### Task to complete
Scan the records below for the line with "カインズ (49, 31)" and the line with "コンテスト一覧 (306, 1889)". Repeat those two lines and every line between them exactly, and nothing else.

### Dataset records
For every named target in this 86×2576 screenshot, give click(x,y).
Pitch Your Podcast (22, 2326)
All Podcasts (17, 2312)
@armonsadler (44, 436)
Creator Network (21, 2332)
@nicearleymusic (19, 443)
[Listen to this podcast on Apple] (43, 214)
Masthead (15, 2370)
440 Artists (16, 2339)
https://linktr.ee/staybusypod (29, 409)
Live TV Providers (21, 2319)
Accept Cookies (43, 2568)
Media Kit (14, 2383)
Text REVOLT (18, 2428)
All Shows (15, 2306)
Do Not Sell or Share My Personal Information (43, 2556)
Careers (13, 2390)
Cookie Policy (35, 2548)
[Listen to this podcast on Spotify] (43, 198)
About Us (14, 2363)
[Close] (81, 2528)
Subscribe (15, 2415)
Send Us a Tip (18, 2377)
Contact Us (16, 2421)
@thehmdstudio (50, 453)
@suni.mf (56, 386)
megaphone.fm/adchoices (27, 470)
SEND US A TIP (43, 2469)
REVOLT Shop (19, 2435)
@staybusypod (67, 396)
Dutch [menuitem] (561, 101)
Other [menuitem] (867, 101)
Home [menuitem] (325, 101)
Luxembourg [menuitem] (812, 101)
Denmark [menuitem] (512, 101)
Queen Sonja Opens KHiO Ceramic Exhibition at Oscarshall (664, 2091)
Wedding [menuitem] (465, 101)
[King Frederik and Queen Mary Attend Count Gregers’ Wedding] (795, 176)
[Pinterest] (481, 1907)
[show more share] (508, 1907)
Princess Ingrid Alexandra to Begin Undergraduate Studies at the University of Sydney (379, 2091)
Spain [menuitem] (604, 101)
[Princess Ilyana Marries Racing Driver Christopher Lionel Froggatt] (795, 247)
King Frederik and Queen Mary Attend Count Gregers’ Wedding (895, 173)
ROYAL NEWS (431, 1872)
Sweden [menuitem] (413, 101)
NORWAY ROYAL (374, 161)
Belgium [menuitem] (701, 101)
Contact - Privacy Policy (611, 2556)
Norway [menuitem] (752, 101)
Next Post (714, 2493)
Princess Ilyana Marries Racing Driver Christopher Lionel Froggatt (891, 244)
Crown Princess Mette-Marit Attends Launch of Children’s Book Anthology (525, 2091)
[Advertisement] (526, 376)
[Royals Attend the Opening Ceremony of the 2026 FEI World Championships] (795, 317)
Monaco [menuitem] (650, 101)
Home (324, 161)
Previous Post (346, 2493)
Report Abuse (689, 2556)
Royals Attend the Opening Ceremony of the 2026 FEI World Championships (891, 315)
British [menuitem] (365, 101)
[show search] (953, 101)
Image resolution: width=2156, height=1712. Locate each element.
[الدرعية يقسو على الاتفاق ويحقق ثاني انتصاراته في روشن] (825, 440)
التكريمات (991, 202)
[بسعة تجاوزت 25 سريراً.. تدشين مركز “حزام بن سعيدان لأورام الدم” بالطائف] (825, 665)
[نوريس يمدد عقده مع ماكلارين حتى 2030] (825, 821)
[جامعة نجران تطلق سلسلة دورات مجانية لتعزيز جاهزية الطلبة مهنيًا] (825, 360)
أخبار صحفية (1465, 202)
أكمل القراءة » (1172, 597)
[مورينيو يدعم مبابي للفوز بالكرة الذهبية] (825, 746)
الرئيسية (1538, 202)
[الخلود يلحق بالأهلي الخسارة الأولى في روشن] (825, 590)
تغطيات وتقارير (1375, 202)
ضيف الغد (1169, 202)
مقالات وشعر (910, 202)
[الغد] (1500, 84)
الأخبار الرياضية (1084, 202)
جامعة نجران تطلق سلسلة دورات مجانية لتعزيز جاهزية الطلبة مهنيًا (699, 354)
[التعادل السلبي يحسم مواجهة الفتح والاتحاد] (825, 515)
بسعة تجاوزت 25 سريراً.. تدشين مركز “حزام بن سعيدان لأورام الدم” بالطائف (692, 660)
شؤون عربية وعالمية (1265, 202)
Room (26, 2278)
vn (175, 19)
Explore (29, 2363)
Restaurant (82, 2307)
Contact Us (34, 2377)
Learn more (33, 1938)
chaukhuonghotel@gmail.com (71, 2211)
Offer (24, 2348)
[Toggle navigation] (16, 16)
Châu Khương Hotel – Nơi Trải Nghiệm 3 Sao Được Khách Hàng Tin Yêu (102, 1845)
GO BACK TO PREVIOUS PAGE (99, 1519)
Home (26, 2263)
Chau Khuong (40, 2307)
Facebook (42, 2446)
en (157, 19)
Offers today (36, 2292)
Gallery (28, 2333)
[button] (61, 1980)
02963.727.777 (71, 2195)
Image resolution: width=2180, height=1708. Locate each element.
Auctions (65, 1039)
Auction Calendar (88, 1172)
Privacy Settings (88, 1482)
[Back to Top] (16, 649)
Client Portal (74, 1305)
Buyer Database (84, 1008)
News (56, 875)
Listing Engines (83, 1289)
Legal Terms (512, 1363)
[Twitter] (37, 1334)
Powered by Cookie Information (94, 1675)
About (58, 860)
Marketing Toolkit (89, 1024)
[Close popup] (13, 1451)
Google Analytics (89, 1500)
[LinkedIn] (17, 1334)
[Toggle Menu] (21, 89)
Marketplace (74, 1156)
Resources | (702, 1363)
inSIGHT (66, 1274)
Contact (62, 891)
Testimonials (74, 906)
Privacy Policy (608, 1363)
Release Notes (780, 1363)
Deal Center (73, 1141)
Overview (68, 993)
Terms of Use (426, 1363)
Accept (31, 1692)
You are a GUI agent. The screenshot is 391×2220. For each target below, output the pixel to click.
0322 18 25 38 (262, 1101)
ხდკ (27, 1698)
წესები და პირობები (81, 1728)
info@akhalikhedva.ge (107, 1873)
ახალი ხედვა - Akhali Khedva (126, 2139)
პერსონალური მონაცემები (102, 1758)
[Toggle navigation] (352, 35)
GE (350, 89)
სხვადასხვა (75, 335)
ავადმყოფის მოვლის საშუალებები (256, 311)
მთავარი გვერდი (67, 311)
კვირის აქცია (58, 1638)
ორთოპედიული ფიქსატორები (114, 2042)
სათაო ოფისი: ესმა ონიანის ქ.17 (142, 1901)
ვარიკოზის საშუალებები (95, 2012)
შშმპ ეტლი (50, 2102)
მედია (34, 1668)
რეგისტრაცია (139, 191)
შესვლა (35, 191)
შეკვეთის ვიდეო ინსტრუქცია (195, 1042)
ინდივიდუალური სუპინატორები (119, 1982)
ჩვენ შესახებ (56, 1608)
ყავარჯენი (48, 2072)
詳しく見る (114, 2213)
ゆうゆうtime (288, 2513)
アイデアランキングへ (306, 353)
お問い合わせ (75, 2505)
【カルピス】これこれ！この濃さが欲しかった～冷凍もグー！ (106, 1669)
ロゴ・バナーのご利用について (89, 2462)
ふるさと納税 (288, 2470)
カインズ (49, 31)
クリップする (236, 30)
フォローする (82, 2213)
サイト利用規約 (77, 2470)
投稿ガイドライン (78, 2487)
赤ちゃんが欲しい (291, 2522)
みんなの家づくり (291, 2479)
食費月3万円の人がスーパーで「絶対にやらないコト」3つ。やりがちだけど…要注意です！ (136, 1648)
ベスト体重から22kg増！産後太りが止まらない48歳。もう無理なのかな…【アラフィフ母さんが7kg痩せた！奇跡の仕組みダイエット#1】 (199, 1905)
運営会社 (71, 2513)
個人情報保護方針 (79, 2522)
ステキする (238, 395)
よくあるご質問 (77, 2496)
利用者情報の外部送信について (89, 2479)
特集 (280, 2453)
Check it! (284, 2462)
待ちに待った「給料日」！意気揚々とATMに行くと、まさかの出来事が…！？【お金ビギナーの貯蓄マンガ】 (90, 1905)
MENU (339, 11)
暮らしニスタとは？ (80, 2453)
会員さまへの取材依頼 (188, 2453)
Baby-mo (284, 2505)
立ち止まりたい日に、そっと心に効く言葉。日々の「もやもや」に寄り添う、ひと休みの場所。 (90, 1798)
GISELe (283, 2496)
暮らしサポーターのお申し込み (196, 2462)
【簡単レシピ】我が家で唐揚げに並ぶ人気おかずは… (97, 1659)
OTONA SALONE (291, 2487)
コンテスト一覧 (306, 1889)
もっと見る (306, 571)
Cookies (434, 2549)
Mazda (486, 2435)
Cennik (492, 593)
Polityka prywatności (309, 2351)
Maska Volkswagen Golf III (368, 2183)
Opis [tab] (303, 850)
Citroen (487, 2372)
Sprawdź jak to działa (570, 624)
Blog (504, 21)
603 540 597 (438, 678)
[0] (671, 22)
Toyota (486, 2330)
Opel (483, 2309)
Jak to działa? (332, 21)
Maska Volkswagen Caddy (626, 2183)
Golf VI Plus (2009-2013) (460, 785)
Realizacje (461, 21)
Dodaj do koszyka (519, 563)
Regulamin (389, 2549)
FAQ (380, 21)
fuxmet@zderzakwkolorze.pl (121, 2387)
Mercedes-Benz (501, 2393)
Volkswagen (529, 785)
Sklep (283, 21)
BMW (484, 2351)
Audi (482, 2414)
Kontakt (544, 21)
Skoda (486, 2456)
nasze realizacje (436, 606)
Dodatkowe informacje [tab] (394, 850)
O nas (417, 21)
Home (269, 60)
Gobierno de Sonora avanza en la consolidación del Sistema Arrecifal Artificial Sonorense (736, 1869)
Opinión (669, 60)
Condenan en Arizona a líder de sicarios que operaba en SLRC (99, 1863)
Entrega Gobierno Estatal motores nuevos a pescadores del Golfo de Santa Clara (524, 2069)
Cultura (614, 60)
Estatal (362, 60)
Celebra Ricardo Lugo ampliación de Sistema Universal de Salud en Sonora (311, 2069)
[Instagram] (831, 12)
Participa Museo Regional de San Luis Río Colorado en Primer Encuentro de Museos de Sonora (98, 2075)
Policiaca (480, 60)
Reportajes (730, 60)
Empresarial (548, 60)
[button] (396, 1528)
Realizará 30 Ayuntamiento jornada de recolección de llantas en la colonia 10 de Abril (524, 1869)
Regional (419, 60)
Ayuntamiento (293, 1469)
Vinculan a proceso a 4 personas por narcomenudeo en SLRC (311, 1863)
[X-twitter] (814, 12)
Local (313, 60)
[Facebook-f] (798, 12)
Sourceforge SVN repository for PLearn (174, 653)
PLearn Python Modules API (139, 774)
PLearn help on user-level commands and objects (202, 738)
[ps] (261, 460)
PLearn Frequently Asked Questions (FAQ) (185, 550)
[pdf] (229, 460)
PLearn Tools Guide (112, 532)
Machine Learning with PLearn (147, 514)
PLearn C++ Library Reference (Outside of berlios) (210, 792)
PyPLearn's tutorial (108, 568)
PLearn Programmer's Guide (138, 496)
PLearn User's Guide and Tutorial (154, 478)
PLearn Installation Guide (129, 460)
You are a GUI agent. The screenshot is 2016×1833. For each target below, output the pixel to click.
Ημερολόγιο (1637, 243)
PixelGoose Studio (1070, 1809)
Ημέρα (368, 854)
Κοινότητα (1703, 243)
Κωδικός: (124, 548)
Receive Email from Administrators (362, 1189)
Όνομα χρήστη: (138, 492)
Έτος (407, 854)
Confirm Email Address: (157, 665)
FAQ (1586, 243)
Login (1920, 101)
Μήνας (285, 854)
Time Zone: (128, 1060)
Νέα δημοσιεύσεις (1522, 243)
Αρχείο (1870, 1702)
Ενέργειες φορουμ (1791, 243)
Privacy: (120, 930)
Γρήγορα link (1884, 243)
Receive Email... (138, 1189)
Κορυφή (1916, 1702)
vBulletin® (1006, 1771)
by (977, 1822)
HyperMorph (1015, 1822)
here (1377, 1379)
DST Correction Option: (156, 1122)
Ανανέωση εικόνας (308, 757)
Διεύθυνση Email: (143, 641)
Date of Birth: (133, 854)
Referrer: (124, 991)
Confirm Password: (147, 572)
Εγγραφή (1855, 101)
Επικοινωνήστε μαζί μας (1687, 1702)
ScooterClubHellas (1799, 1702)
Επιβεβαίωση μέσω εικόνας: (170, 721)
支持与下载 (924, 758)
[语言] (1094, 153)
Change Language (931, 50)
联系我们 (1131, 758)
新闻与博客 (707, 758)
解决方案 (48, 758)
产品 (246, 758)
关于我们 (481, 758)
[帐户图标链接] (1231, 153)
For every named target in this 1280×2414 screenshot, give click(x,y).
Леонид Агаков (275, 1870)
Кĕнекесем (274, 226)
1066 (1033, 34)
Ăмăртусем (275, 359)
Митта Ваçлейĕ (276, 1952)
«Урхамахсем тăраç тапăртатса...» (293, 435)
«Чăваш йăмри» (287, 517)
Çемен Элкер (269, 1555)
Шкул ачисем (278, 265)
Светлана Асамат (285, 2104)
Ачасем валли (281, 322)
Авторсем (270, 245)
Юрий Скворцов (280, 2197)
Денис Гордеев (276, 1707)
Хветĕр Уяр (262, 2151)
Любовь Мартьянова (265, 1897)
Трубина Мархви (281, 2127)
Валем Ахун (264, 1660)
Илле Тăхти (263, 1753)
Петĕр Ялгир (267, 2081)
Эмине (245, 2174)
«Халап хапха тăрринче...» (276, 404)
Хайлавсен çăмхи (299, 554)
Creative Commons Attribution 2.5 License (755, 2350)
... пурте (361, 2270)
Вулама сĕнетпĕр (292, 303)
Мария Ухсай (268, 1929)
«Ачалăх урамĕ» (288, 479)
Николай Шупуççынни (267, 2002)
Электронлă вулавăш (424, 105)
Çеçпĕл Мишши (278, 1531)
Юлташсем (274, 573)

### Exercise solution
カインズ (49, 31)
クリップする (236, 30)
フォローする (82, 2213)
サイト利用規約 (77, 2470)
投稿ガイドライン (78, 2487)
赤ちゃんが欲しい (291, 2522)
みんなの家づくり (291, 2479)
食費月3万円の人がスーパーで「絶対にやらないコト」3つ。やりがちだけど…要注意です！ (136, 1648)
ベスト体重から22kg増！産後太りが止まらない48歳。もう無理なのかな…【アラフィフ母さんが7kg痩せた！奇跡の仕組みダイエット#1】 (199, 1905)
運営会社 (71, 2513)
個人情報保護方針 (79, 2522)
ステキする (238, 395)
よくあるご質問 (77, 2496)
利用者情報の外部送信について (89, 2479)
特集 (280, 2453)
Check it! (284, 2462)
待ちに待った「給料日」！意気揚々とATMに行くと、まさかの出来事が…！？【お金ビギナーの貯蓄マンガ】 (90, 1905)
MENU (339, 11)
暮らしニスタとは？ (80, 2453)
会員さまへの取材依頼 (188, 2453)
Baby-mo (284, 2505)
立ち止まりたい日に、そっと心に効く言葉。日々の「もやもや」に寄り添う、ひと休みの場所。 (90, 1798)
GISELe (283, 2496)
暮らしサポーターのお申し込み (196, 2462)
【簡単レシピ】我が家で唐揚げに並ぶ人気おかずは… (97, 1659)
OTONA SALONE (291, 2487)
コンテスト一覧 (306, 1889)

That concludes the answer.